I contacted dnr, they stated no trout stocking in the river. I also asked the park rangers and they said none. However a friends dad whom was 96, lived in Milford for 50 years and was a routine fisherman in that park, is the one that told me about fishing below the dam. He confirmed that the river did have trout but not how they got there. That'
All I know.


----------



## Mr Burgundy

Got cha.. tnks


----------



## Diehard fisherman

I’m just going to put a kayak in and give all the jerks something to complain about this year


----------



## Mr Burgundy

I'm taking mine next sat. Will be fly fishing from the casting deck


----------



## Spencer00

Has anyone had any luck fishing there this year?
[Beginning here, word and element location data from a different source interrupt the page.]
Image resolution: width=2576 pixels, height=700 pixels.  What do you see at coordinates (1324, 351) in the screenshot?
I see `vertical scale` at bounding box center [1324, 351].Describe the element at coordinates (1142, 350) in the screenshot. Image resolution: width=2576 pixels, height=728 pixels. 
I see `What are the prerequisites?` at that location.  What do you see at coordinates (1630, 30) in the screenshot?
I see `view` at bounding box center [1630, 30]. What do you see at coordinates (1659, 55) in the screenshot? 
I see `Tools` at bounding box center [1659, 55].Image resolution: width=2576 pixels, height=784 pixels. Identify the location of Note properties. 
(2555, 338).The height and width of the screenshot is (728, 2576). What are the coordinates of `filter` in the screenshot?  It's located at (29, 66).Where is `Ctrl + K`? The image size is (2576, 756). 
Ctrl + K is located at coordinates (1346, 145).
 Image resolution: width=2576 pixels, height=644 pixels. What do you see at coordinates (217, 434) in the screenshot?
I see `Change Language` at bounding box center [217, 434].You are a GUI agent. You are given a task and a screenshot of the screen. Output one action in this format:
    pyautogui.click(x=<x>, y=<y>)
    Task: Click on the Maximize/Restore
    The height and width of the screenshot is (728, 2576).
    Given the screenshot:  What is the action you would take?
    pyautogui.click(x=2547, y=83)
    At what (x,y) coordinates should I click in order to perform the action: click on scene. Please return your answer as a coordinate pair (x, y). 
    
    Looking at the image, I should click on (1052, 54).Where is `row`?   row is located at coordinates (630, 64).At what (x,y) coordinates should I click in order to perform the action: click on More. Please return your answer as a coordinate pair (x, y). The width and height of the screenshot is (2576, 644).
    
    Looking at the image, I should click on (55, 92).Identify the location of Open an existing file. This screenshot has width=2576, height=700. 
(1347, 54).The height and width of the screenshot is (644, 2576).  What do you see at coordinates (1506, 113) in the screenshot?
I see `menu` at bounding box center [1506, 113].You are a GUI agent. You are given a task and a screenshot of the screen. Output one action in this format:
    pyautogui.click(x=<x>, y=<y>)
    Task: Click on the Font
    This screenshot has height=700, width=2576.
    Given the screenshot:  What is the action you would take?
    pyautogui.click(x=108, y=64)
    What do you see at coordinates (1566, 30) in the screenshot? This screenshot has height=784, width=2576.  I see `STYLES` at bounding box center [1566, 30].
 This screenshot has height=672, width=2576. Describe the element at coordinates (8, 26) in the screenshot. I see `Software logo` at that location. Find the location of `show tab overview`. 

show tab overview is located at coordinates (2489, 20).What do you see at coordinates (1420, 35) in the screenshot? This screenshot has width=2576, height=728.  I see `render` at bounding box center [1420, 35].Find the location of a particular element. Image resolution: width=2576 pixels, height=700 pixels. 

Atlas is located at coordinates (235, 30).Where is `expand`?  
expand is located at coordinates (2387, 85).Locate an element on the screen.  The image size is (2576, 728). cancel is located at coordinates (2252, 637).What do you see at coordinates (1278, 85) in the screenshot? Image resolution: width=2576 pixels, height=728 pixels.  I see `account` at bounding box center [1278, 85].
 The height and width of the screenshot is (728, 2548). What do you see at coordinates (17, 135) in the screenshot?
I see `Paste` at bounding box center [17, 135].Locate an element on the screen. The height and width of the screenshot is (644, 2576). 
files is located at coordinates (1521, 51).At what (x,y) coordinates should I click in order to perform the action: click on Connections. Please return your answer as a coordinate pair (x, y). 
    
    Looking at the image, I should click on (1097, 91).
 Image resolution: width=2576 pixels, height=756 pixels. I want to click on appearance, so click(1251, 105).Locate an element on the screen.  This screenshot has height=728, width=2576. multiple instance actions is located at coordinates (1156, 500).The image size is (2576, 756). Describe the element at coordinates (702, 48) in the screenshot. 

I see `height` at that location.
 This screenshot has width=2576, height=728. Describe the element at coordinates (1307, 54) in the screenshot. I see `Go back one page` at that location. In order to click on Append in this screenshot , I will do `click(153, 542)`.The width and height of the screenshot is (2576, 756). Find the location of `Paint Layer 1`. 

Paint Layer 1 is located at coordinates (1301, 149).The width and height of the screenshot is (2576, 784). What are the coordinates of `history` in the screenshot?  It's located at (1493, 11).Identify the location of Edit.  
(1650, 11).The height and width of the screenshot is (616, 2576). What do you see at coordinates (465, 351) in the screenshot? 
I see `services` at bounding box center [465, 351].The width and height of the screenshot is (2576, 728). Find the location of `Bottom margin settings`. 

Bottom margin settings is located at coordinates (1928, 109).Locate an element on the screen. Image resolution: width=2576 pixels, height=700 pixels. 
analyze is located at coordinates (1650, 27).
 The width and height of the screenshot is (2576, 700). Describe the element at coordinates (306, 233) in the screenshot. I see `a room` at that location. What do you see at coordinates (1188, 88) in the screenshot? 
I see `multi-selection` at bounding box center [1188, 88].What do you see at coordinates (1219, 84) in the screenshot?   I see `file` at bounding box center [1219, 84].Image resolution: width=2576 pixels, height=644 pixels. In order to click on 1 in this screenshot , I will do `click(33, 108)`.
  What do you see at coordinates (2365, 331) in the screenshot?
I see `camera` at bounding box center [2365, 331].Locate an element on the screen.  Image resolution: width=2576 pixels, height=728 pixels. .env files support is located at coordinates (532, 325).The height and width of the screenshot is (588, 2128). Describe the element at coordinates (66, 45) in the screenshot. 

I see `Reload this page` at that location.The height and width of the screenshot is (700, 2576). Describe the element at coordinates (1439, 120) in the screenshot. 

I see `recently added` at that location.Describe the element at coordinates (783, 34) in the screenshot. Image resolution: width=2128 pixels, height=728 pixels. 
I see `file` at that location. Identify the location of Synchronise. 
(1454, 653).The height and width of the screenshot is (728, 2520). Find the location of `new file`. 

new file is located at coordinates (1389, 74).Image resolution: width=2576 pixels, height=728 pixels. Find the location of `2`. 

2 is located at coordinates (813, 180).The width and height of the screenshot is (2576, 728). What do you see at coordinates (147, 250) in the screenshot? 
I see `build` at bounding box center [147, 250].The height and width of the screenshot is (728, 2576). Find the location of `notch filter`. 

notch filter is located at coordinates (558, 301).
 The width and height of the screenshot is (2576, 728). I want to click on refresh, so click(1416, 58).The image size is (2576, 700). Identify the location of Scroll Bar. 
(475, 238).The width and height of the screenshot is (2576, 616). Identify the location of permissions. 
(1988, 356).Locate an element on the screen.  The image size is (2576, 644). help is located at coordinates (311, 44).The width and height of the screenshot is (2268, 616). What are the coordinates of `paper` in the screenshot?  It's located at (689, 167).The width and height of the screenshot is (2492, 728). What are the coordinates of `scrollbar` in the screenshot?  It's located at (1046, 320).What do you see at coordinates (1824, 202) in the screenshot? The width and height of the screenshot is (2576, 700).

Sent from my iPhone using Michigan Sportsman mobile app


----------



## Mr Burgundy

Yup, double digit catches 3 days in a row.


----------



## Spencer00

Mr Burgundy said:


> Yup, double digit catches 3 days in a row.


What were you using 


Sent from my iPhone using Michigan Sportsman mobile app


----------



## Mr Burgundy

Artificial lures.


----------



## Spencer00

Mr Burgundy said:


> Artificial lures.


Me and a buddy went there yesterday and threw the whole tackle box at them and didn’t get a bite.


Sent from my iPhone using Michigan Sportsman mobile app


----------



## Mr Burgundy

I was there the last couple hours of light and got 11


----------



## Mr Burgundy

Mr Burgundy said:


> I was there the last couple hours of light and got 11


Hand painted jerk baits


----------



## Zkovach1175

Spencer00 said:


> Me and a buddy went there yesterday and threw the whole tackle box at them and didn’t get a bite.
> 
> 
> Sent from my iPhone using Michigan Sportsman mobile app


We were there the first day and powerbait is good with patience but I did noticed they were hitting my sons bobber more than the bait underneathe. So like burgundy said floating jerk is probably a good bet


----------